The conflict began after Kyrgyz citizens tried to raise flags inside the enclave, the Tajik border service announced.

The violence continued the next day and a key road crossing the area was only reopened on Thursday after being closed by clashes.

In March this year, at least two people were killed in similar clashes in the same region.

Outbreaks are common at the border, where large areas remain poorly defined. Competition for land and water scarcity also pits ethnic groups against each other.

USSR
The Summit also took place in the Vorukh enclave, one of these two areas, the other being that of Kayragach, to highlight the concerns related to border issues.

Tajikistan and Kyrgyzstan were both part of the Soviet Union; border conflicts worsened when the USSR collapsed in 1991.

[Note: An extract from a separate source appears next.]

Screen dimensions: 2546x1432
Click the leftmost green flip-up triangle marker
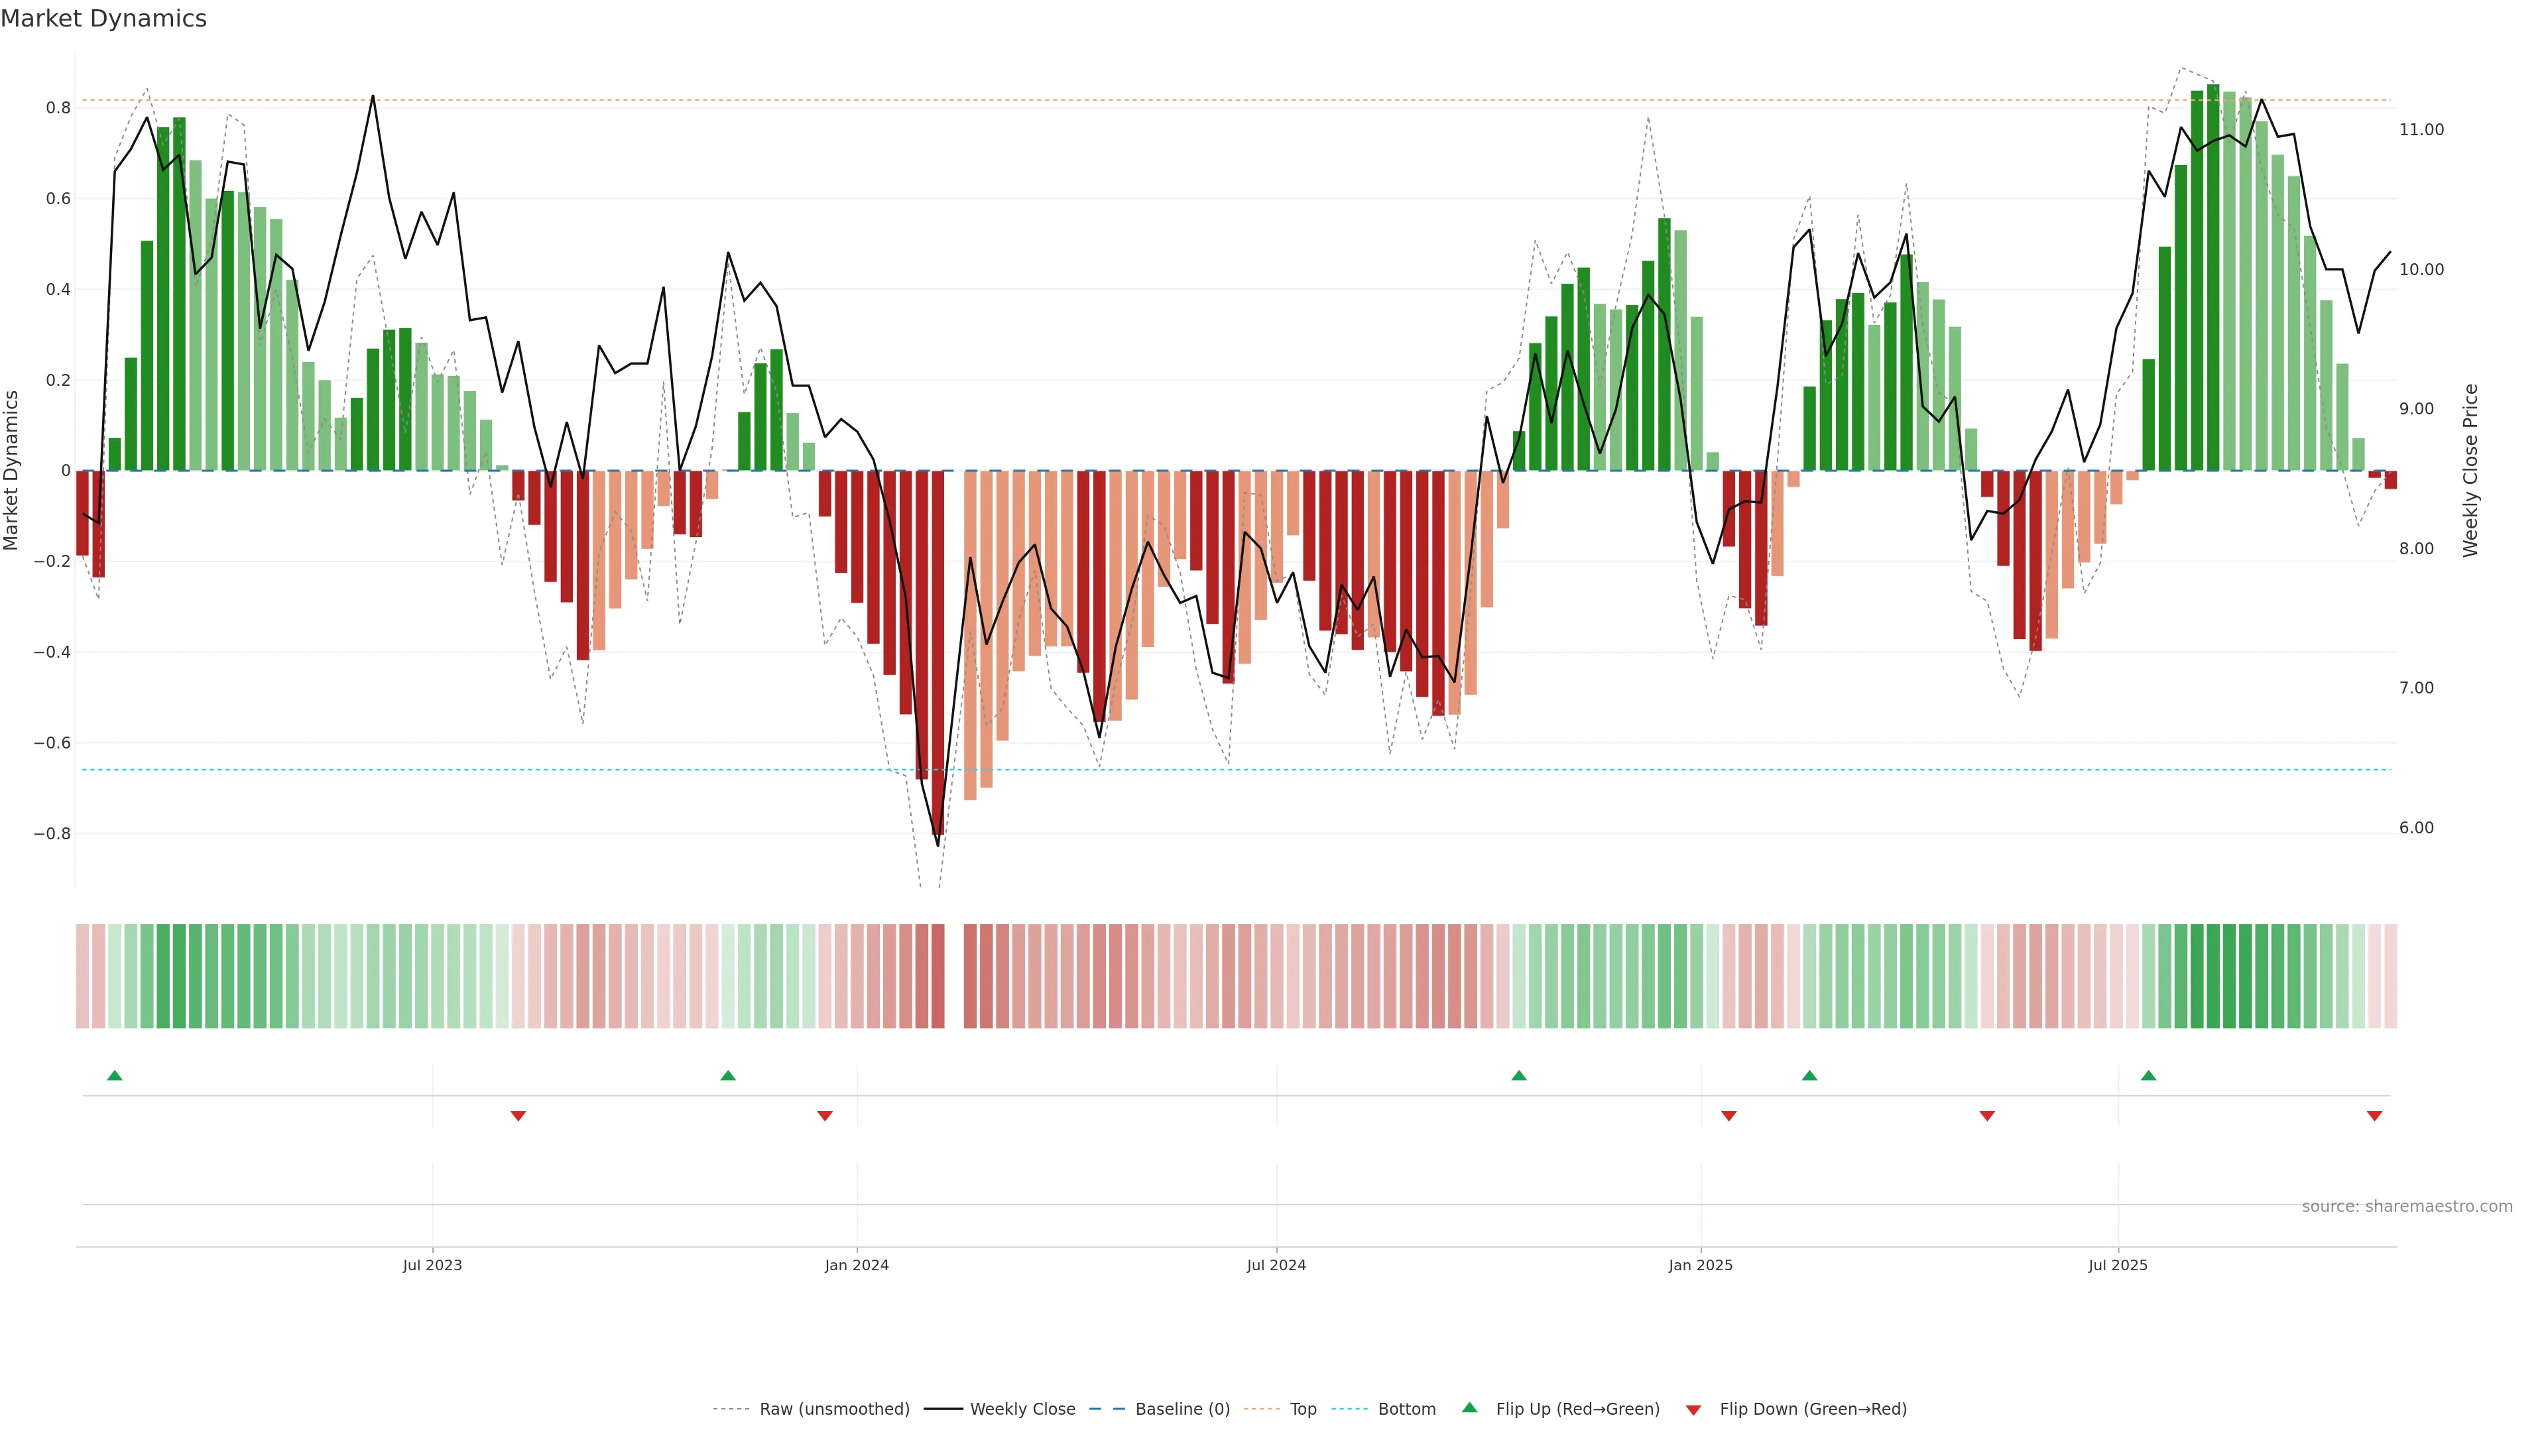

The total length of the border is 984 kilometers. Another neighboring country, Uzbekistan – also a former Soviet state – has three enclaves inside Kyrgyzstan.

The disordered border with enclaves on both sides dates back to the early 20th century, when the Bolsheviks took power in Russia.

The communist leader Joseph Stalin resorted to a policy called "national territorial delamination", perceived as a divided approach of the different nationalities incorporated into the Soviet Union.

When local leaders protested, a compromise resulted which resulted in a map-making nightmare.

Under the central power of Moscow, latent dissatisfaction was easily removed. But people started talking after the end of the cold war and the collapse of the Soviet Union in 1991, when all of these Soviet republics became independent.

Consensus
In early 2016, the Kyrgyz-Tajik commission for the demarcation and demarcation of the state border finally reached a consensus on nearly 520 kilometers of the border, about two-thirds of the total.

But at this stage, the work is at a standstill: the parties rely on their own maps and often conflicting sources. Until now, no solution has been found for the remaining parts of the shared boundary.

Taken between the regional superpowers
Meanwhile, the two countries are at a strategic crossroads between Russia and China.

At the end of the Cold War, Moscow incorporated both countries into the now-defunct Commonwealth of Independent States. And in 2014, Kyrgyzstan joined the Eurasian Free Trade Union, Moscow's response to the EU. Tajikistan is a candidate country.

In 2001, China asked Tajikistan and Kyrgyzstan to join the founding members of the Shanghai Cooperation Organization (SCO), then called Shanghai 5, now expanded to a dozen countries.

SCO members cooperate in the area of ​​security, but also form stronger and stronger economic alliances. More recently, Tajikistan and Kyrgyzstan were competing for Chinese investment under Beijing's Belts and Roads Initiative.